CFIUS — the Committee on Foreign Investment in the United States — is the inter-agency U.S. government body, chaired by the Treasury Secretary, that reviews foreign acquisitions of, and investments in, U.S. businesses for national-security risk. Unlike antitrust review, CFIUS is not about competition — it asks whether a transaction would give a foreign person control or access that threatens U.S. national security. For cross-border deals with a U.S. target, CFIUS can be the decisive regulatory gate.

What it reviews

CFIUS has jurisdiction over transactions that could result in foreign control of a U.S. business, and — since FIRRMA (the Foreign Investment Risk Review Modernization Act of 2018) — over certain non-controlling investments as well. FIRRMA expanded CFIUS's reach to cover non-passive foreign investments in so-called "TID U.S. businesses":

  • T — critical Technologies (export-controlled and emerging/foundational tech);
  • I — critical Infrastructure (energy, telecom, transportation, finance, etc.); and
  • D — sensitive personal Data of U.S. citizens.

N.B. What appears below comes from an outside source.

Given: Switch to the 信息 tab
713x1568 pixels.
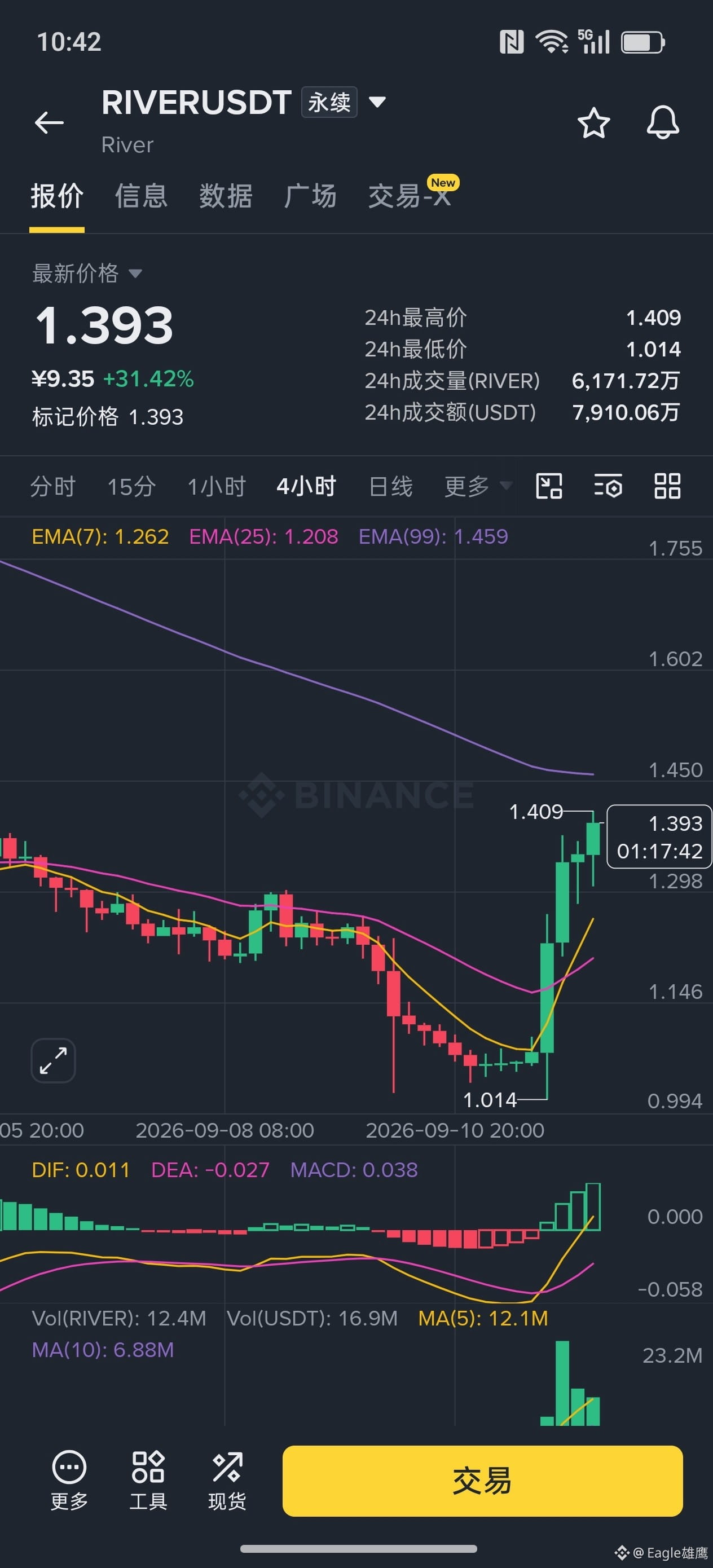Looking at the screenshot, I should pos(141,196).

It also gave CFIUS jurisdiction over certain real-estate transactions near sensitive government or military sites.

Mandatory vs voluntary filings

Historically, CFIUS filings were voluntary — but parties filed anyway to obtain a "safe harbor" against later unwinding. FIRRMA added mandatory declarations for some deals (e.g., involving certain critical-technology businesses or foreign-government-controlled acquirers). Because CFIUS can act even on non-notified deals, parties to a sensitive foreign acquisition routinely file to obtain certainty.

The process and outcomes

A CFIUS review runs as a short declaration or a longer notice followed by a review and possible investigation (a roughly 45-day review plus a 45-day investigation, with the option of an additional period). Outcomes:

  • Clearance — CFIUS concludes there are no unresolved national-security concerns;
  • Mitigation — the parties agree to a mitigation agreement (governance restrictions, security protocols, data controls, divesting sensitive assets) as a condition of clearance; or
  • Referral to the President, who can block the deal or order an already-closed deal to be unwound — a power exercised in several high-profile cases, often involving acquirers from countries of concern.

Why it matters

CFIUS has become a front-line tool of U.S. economic and security policy, with sharply increased activity and scrutiny — particularly of investments connected to strategic rivals and in sensitive technology, data and infrastructure. For a foreign buyer of a U.S. business, CFIUS risk must be assessed early: it shapes whether a deal is feasible, how it is structured, the timetable, and the agreement's regulatory covenants and termination rights, much as antitrust risk does on the competition side.

See also

  • Cross-border M&A — Transactions in which buyer and target are in different jurisdictions. Layers on currency, foreign-investment review, multi-jurisdiction tax planning, employment law and cultural-integration complexity.
  • Antitrust and merger control — Government review of mergers to prevent harm to competition.
  • Due diligence — The structured investigation a buyer conducts on a target between LOI and closing — covering financial, legal, tax, commercial, operational, IT, HR and environmental workstreams — to verify the seller’s claims, find risks and shape final price and deal terms.
  • EU Merger Regulation — Council Regulation (EC) No 139/2004, which gives the European Commission jurisdiction over mergers with an EU dimension. Deals above turnover thresholds are reviewed at EU level rather than by member states.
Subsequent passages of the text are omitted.